Lewis Diuguid, an alleged journalist at the Kansas City Star, scolds McCain and Palin for using the word "socialist" to describe The Anointed One. He's not, you understand, arguing Obama isn't a socialist. No, it seems that socialist is a code word for black. Apparently we are not supposed to notice — or at least mention it in public — that Obama is black.
J. Edgar Hoover, director of the FBI from 1924 to 1972, used the term liberally to describe African Americans who spent their lives fighting for equality.Diuguid mentions four of those fighters for equality, including W.E.B. DuBois and Paul Robeson. DuBois was a Communist late in his life — long after even most leftists had lost their appetite for the party — who wrote, "Joseph Stalin was a great man; few other men of the 20th century approach his stature." Paul Robeson wrote a tribute to Stalin, praising Stalin's "deep humanity," "wise understanding," and calling him “wise and good.” Both men did help advance the cause of their race, which was genuinely oppressed at the time, but their advocacy of Red tyranny is hardly anything to celebrate. And while J. Edgar should have been put out to pasture long before he acquired too much illegitimate power, Diuguid implies that there was no basis for his distrust of DuBois and Robeson, which is either ignorance or biased revisionism.
Diuguid goes on:
McCain and Palin have simply reached back in history to use an old code word for black. It set whites apart from those deemed unAmerican and those who could not be trusted during the communism scare. Shame on McCain and Palin.How long, Lord, how long must we go on watching every word we speak for fear of some pest assuring us that we are really racists deep down and what we say doesn't mean what we say, but is some kind of occult, forbidden message? Is Diuguid his real name? A palindrome, you'll notice — could he be actually a Palin drone, cleverly planted to influence us by making us imagine that there are Obama supporters whose thinking is so warped?
Socialist = black.
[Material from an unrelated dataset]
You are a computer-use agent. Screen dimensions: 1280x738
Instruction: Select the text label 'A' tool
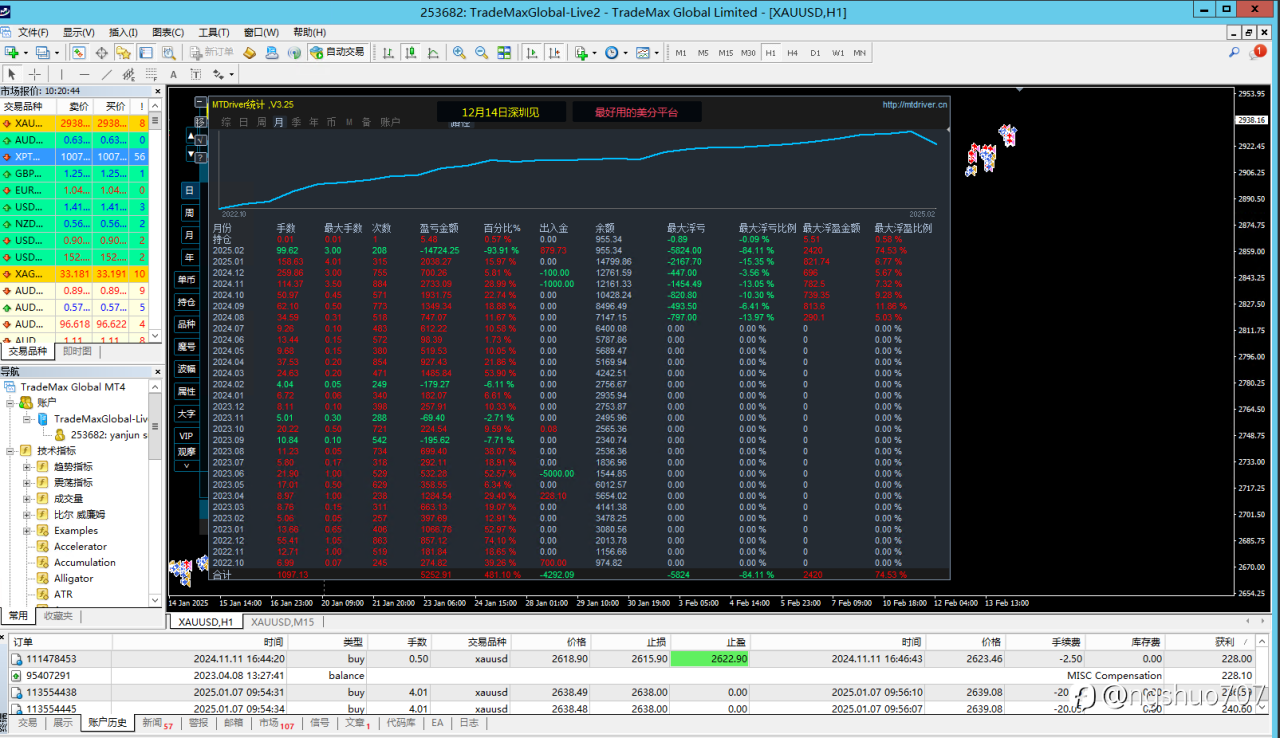[x=173, y=74]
Up = down. Dog = cat. Diuguid = writer.
And "the communism scare"? Is that supposed to mean defending the world against Communism was just a storm in a teacup, equivalent to that "anti-Communist hysteria" phrase so beloved of collegiate leftists who think Communists were overheated liberals whose only desire was to create heaven on earth by eliminating a few stubborn reactionaries?
Listen, Mr. Diuguid: the Soviet Empire was the worst scourge in history, responsible for the death, torture, slave labor, and imprisonment of millions of innocent people, run by a paranoid schizophrenic who had people shot at random just to show who was boss, and one of whose successors told the United States "we will bury you." The Soviet Union operated a worldwide political crime syndicate that installed puppet governments in numerous states including (just to name a few in Europe) Poland, Czechoslovakia, Hungary, and Bulgaria, where no dissent was tolerated. If people like you had been in charge, the United States could very well have met the same fate.
As for your "code words," go stick them where the stars don't twinkle. I'll give you a code word: Diuguid. It stands for "hate-mongering, sickbag affirmative action–hire columnist." If there is any shame here, it's yours.
4 comments:
I believe you when you quote DuBois on Stalin, but can you please provide a source or citation? I'd love to know where to find that quote so I can use it myself.
Sebastian,
I took the easy way, not having hours to do research, and got it from Wikipedia.
Ideally I would check several sources, and if someone can convince me that Wikipedia is wrong then I will withdraw that part of my posting. But some of the commenters on the Kansas City Star web site quoted other sources about the man's Stalinist sympathies, so I think I'm on pretty safe ground.
Sebastian,
I went back to Wikipedia and followed up the reference. Unless someone has completely fictionalized an article he wrote in 1953 (when most of Stalin's crimes against humanity were well known), here it is from the horse's mouth:
http://www.mltranslations.org/Miscellaneous/DuBoisJVS.htm
Thanks so much - I found it. Not sure about Wikipedia generally (they have a friend of mine's date of birth wrong!), but I think it's fairly accurate for dead people.